11. A method of sending by a certificate authority (3) a certificate to an entity (2) having a public identifier / for forming a public user key for that entity, the method comprising:

 A step of generating (G10) a pair of master keys comprising:

 a master public key, comprising an RSA n module, produces two prime numbers p and q, an integer b greater than or equal to 1, two quadratic residues a and g modulo n, and a value h determined from a random z;

 a secret master key comprising the prime numbers p and q;

A reception step (G40) originating from the entity of a value v = g ^{~ s} (mod) generated by the entity using its user private key s, and a proof of knowledge of the secret user key according to a protocol with zero disclosure of knowledge;

 A generation step (G50), from the public identifier / entity and the value v, of a pair of (A, e) in which e is a random associated with the public identifier / , and:

A ^eb = f {h, v, n),

 where / is a predetermined function; and

 A step of sending (G60) the pair (A, e) to the entity.

12. Entity (2) having a public identifier / comprising:

 A module for generating a secret user key from a random;

- an evaluation module, able to evaluate from:

 o this secret user key; and

o of a public key master of a certification authority comprising an RSA n module, product of two prime numbers p and q, an integer b greater than or equal to 1, two quadratic residues a and g modulo n, and a value h determined from a randomness z, a value v = g ^{~ s} (mod);

A module for sending the value v to the certification authority with a proof of knowledge of the secret user key according to a protocol with null disclosure of knowledge; A reception module from the certification authority, a certificate consisting of a pair of values (A, e) in which e is a random associated with the public identifier /, and:

A ^eb = f {h, v, n),

 where / is a predetermined function; and

A module for obtaining a public user key from the values A and e and the identifier /.

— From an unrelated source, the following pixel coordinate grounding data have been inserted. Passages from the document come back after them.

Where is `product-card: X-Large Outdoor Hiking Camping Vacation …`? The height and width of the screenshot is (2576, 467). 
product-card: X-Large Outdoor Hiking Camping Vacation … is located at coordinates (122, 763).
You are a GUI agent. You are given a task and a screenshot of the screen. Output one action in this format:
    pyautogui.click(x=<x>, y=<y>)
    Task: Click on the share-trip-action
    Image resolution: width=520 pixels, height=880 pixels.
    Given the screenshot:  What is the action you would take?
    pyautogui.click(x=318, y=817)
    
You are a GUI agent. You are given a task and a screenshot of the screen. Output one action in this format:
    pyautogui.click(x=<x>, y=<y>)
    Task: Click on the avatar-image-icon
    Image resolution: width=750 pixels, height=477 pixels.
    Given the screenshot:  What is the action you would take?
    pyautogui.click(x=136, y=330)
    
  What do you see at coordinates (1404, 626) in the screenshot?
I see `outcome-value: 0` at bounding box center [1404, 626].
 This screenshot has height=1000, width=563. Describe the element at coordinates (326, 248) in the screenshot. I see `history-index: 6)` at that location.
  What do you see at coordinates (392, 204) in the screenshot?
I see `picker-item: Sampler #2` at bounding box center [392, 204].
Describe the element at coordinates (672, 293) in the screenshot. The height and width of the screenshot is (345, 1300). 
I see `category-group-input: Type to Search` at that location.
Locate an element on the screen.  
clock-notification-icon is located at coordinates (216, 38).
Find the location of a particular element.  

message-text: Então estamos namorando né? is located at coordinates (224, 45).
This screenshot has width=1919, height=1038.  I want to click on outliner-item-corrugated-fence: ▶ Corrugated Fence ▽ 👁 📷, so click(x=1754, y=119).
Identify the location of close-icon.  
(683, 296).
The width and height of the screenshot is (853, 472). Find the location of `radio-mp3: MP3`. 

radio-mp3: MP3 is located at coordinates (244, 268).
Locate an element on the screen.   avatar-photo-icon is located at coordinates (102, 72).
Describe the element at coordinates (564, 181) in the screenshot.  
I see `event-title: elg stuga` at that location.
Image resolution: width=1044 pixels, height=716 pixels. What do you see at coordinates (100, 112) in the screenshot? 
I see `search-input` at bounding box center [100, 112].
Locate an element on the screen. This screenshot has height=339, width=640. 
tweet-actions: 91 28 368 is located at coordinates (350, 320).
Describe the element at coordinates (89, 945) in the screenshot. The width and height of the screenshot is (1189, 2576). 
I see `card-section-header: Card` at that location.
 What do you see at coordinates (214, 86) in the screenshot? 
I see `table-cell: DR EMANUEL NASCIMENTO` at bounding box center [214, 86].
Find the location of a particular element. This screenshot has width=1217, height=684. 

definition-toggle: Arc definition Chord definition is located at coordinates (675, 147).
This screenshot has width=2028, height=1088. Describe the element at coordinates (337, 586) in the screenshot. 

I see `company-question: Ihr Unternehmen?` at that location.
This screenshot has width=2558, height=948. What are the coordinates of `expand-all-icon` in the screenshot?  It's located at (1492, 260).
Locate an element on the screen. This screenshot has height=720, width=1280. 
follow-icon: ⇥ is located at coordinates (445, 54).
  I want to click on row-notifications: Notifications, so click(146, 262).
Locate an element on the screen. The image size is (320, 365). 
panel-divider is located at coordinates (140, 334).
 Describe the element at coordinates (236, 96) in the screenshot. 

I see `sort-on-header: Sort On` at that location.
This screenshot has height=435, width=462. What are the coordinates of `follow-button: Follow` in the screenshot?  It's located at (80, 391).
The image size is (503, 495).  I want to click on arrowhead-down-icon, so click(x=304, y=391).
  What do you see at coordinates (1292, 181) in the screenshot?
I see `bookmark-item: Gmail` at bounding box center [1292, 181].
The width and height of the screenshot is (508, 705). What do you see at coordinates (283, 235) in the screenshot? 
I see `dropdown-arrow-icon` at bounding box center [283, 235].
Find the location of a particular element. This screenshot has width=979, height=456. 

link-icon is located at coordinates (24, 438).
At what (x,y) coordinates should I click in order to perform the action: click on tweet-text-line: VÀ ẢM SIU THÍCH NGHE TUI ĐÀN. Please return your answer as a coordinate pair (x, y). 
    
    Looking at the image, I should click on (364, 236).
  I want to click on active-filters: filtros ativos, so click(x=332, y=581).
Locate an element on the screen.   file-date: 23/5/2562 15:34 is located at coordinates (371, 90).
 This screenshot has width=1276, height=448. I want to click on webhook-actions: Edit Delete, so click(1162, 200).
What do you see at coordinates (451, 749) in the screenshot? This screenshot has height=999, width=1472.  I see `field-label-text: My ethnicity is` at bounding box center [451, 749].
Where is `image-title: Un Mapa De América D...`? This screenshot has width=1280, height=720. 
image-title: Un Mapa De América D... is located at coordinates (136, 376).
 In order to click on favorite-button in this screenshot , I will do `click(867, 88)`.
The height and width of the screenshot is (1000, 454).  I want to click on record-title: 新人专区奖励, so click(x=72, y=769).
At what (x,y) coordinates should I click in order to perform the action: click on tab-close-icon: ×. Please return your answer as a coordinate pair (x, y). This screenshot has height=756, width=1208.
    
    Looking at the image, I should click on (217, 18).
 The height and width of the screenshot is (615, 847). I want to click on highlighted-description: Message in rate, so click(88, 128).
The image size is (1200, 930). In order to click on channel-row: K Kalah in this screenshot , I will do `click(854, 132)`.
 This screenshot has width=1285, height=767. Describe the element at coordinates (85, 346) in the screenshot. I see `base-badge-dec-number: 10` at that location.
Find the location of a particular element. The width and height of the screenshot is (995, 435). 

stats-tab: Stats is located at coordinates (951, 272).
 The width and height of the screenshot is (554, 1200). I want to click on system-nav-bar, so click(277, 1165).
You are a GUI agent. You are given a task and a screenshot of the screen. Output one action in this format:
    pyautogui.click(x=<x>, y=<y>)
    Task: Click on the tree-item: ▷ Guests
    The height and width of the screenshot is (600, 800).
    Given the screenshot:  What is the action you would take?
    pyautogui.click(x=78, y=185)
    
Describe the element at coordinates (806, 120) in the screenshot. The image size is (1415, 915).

13. Certification Authority (3) comprising:

 A module for generating a pair of master keys comprising:

 a master public key, comprising an RSA n module, produces two prime numbers p and q, an integer b greater than or equal to 1, two quadratic residues a and g modulo n, and a value h determined from a random z;

 a secret master key comprising the prime numbers p and q;

A receiving module from the entity of a value v = g ^{~ s} (mod n) generated by the entity using its user private key s, and a proof of knowledge of the key secret user according to a protocol with zero disclosure of knowledge;

 A module for verifying said proof of knowledge;

 A generation module, from the public identifier / entity and the value v, of a pair of (A, e) in which e is a random associated with the public identifier /, and:

A ^eb = f {h, v, n),

 where / is a predetermined function; and

 A module for sending the pair (A, e) to the entity.

14. System (1) comprising:

An entity (2) having a public identifier / according to claim 12; and

 A certification authority (3) according to claim 13;

15. System (1) according to claim 14 further comprising a verifier device (4), able to authenticate the entity (2) by applying a GPS authentication scheme or to check the validity of a signature of a message generated by the entity (2) by applying a GPS signature scheme.

Computer program comprising instructions for carrying out the steps of the obtaining method according to claim 10 or the sending method according to claim 11 when said program is executed by a computer.